Hypothesis: Targeted senolytic therapy (dasatinib + quercetin or navitoclax) that reduces synovial p16^INK4a-high FLS burden by >=60% will reverse Horvath epigenetic clock acceleration in synovial tissue by >=3 years within 16 weeks AND restore clinical response to previously failed biologic DMARDs (TNFi or IL-6Ri) in >=50% of treatment-refractory RA patients.

Mechanism: Senescent FLS create a paracrine SASP microenvironment that (1) drives epigenetic reprogramming of neighboring stromal cells via IL-6/STAT3-mediated DNMT3A upregulation, (2) maintains pathogenic tissue-resident memory T cells through CXCL9/10 retention signals, and (3) generates a cytokine milieu that competes with biologic mechanisms of action. Senolytic clearance would dismantle this self-reinforcing circuit.

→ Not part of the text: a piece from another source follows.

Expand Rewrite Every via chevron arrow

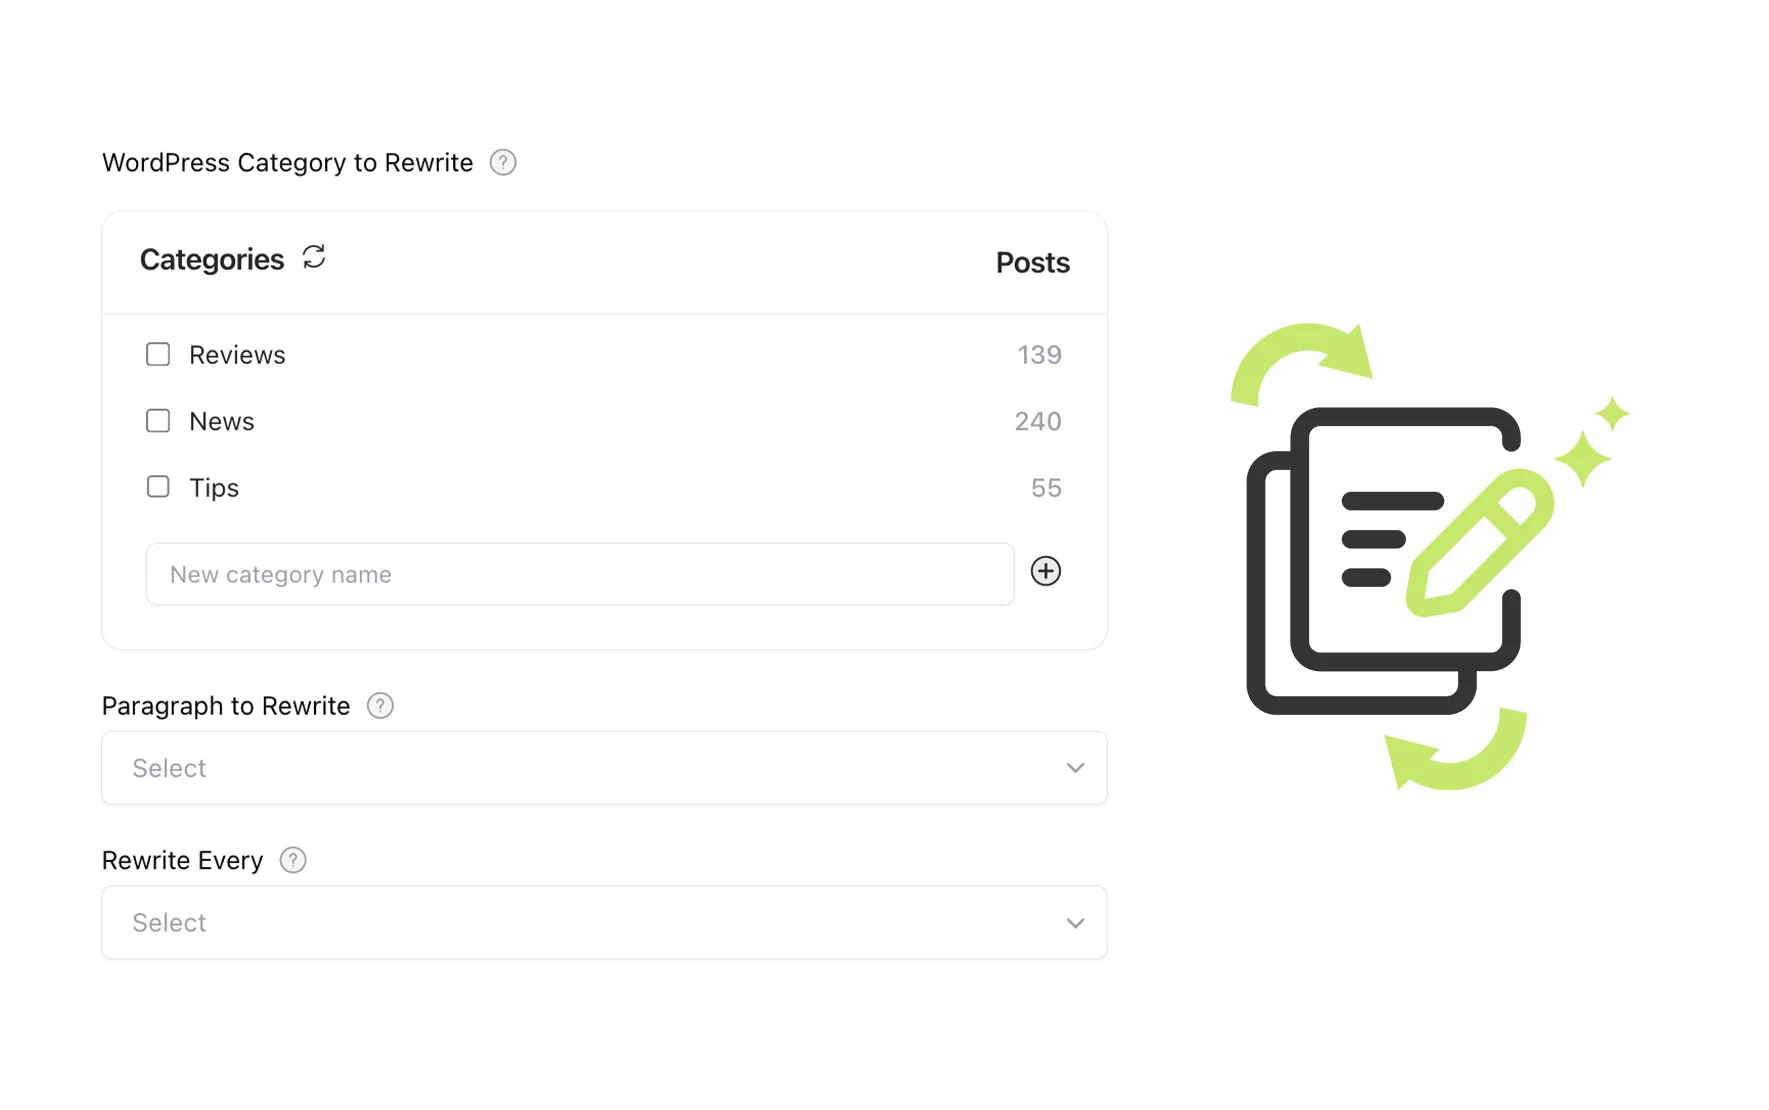(x=1075, y=923)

Testable predictions: (1) Pre/post synovial biopsy showing >=60% reduction in p16+/SA-beta-gal+ FLS after 4 weeks of senolytics; (2) Horvath clock reversal >=3 years in synovial (not blood) DNA methylation at week 16; (3) Re-challenge with previously failed biologic achieving ACR50 response in >=50% of subjects by week 28; (4) SASP factor panel (IL-6, MMP-3, CXCL1) reduction >=50% in synovial fluid.

Design: Open-label proof-of-concept, N=24 biologic-refractory RA patients, 2 cycles dasatinib+quercetin (3 days on/28 days off), then biologic re-challenge at week 12. Primary endpoint: ACR50 at week 28. Synovial biopsies at baseline, week 4, week 16.